There were -as there are today- two parts of Kerak, both contained within stout walls, but the citadel and its fortress are separated from the town by a deep dry moat. The fortress is typically Crusader, with dimly lit stone-vaulted rooms and corridors leading into each other through heavy arches and doorways. The best preserved are underground, and to be reached through a massive door (ask at the ticket office).

The castle in itself is more imposing than beautiful, though it is all the more impressive as an example of the Crusaders' architectural military genius.

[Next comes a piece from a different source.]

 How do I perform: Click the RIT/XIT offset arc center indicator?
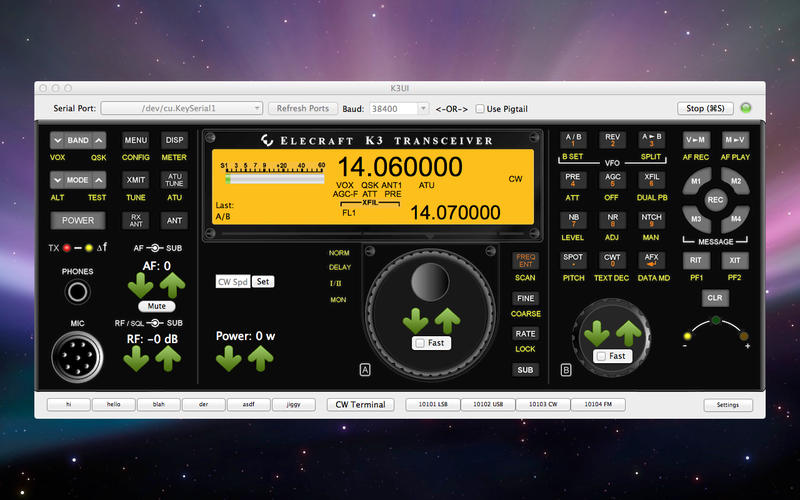tap(715, 321)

Each stronghold was built to be a day's journey from its neighbor. At night, a beacon was lit at each castle to signal to Jerusalem that it was safe.

As the visitor enters the modern gate, one path leads down to the stairs to the lower courtyard and lower vaults, and a second path leads to the upper level. The ruins of the upper level are attributed to the Crusader period, and the staircases leading to the underground level of the upper courtyard provide access to Mamluk architecture complexes, most of which were probably associated with a palace. Among these ruins are a well-preserved school with an adjoining mosque.

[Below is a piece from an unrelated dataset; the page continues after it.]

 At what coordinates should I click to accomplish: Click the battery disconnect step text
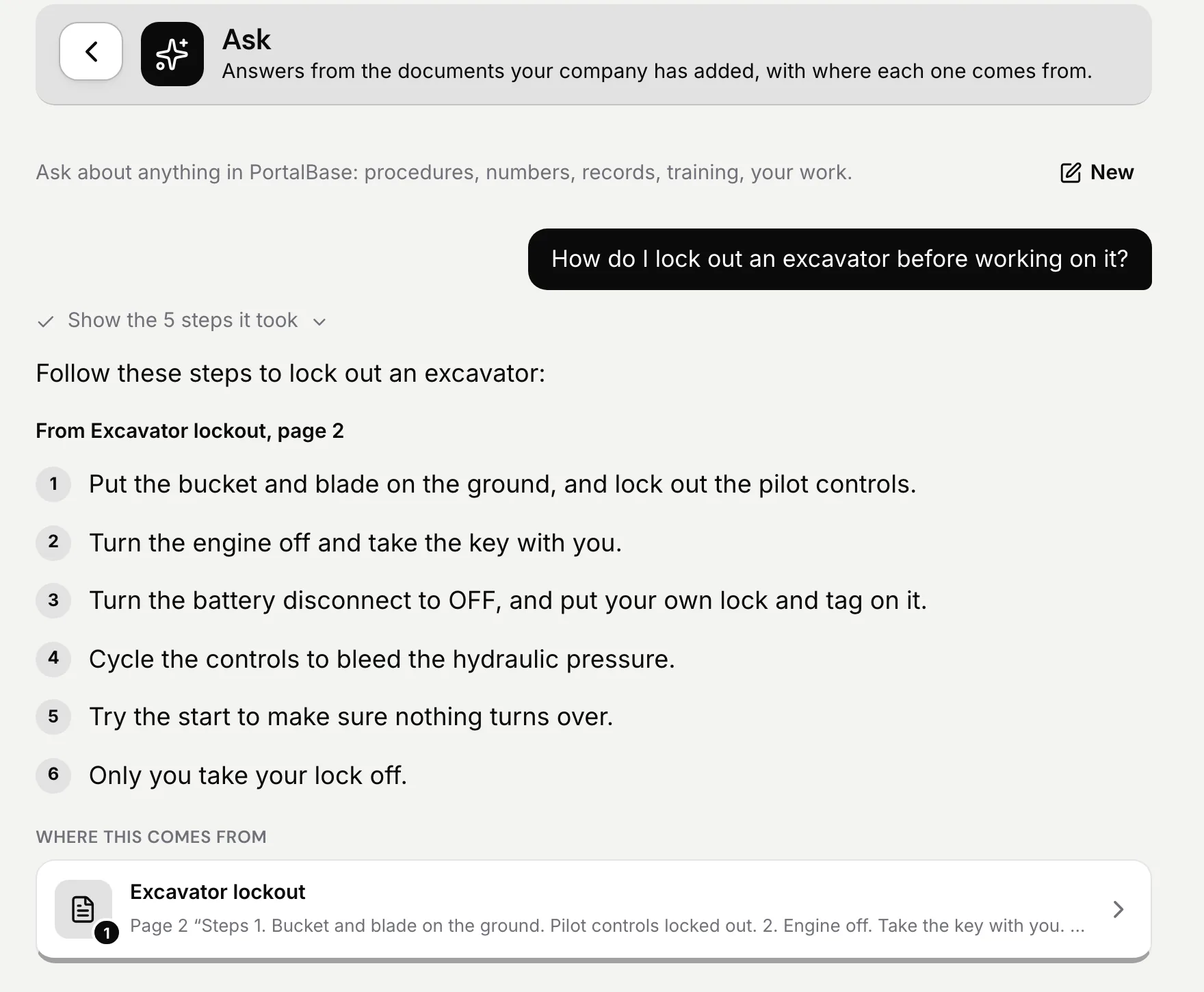point(508,601)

All the inhabitants of the town could gather for protection within the citadel in times of danger - as they did in 1173 when the Zengid ruler Nureddin attacked the castle. His siege was unsuccessful, as were later attempts by Saladin in 1183 (when the marriage of the heir of Kerak was taking place inside, and Saladin chivalrously kept his siege-engines off the bridal tower), and again in 1184. It was not until the end of 1188, after a siege of more than a year, that Kerak finally surrendered to the Muslims.
Kerak's most famous occupant was Reynald de Chatillon, whose reputation for treachery, betrayal and brutality is unsurpassed. When King Baldwin II (who signed a truce with Saladin) died, his son, a 13-year-old leper, sued for peace with Saladin. The Leper King, however, died without a heir, and in stepped Reynald, who succeeded in the early 1180's in winning the hand of Stephanie, the wealthy widow of Kerak's assassinated regent.

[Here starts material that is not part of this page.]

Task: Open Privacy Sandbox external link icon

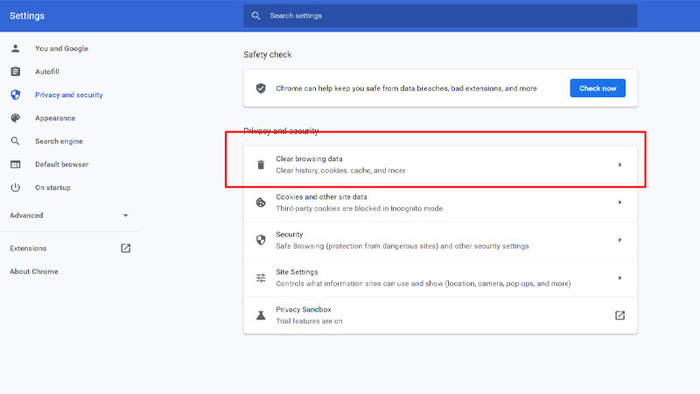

Reynald promptly defied the truce with Saladin, who returned with a huge army, ready for war. Reynald and King Guy of Jerusalem led the Crusader forces and suffered a massive defeat. Reynald was taken prisoner and beheaded by Saladin (the only Crusader king or lord to be executed by Saladin himself), marking the beginning of the decline in Crusader fortunes.

In 1263 the Mamluk Sultan Baybars took Kerak. The Arab traveler Ibn Battuta, who visited it in 1355, was much impressed by the castle's strength, and said that it was also called "The Castle of the Raven". Under Ottomans it was ruled by local families until 1840, when Ibrahim Pasha son of Mohammad Ali of Egypt took it, greatly damaging its defenses. After World War I, Kerak was a British administrative center until Emirate of Transjordan was established in 1921. It remains the center of a large district.

Kerak is still a largely Christian town, and many of today's Christian families trace their origins back to the Byzantines. There is a small but interesting museum in the castle, which is one of the finest of its type surviving today.


After leaving Kerak, we headed off to Petra. Mohamad and I had a private discussion the day before about whether we could get there. They had had over half a metre of snow two days earlier and many roads were blocked. Some 300 tourists had been trapped. I said "let's take the chance - will be an adventure anyway". I didn't tell Sue as she worries about things that have not happened. I worry about things that have happened. We had a reasonable trip to Petra. Only saw one accident - a car had had a head-on with another car - probably due to the slippery roads. This was the slowest Mohamad drove all trip. Black ice is not good. Snow was everywhere and only one lane was open on the road in places. It is also very hilly.

Snow in Jordan

Petra:  - Taybet Zaman Hotel: A great 5 star hotel in Petra. Rooms are designed in Bedouin style. It was made from an original village.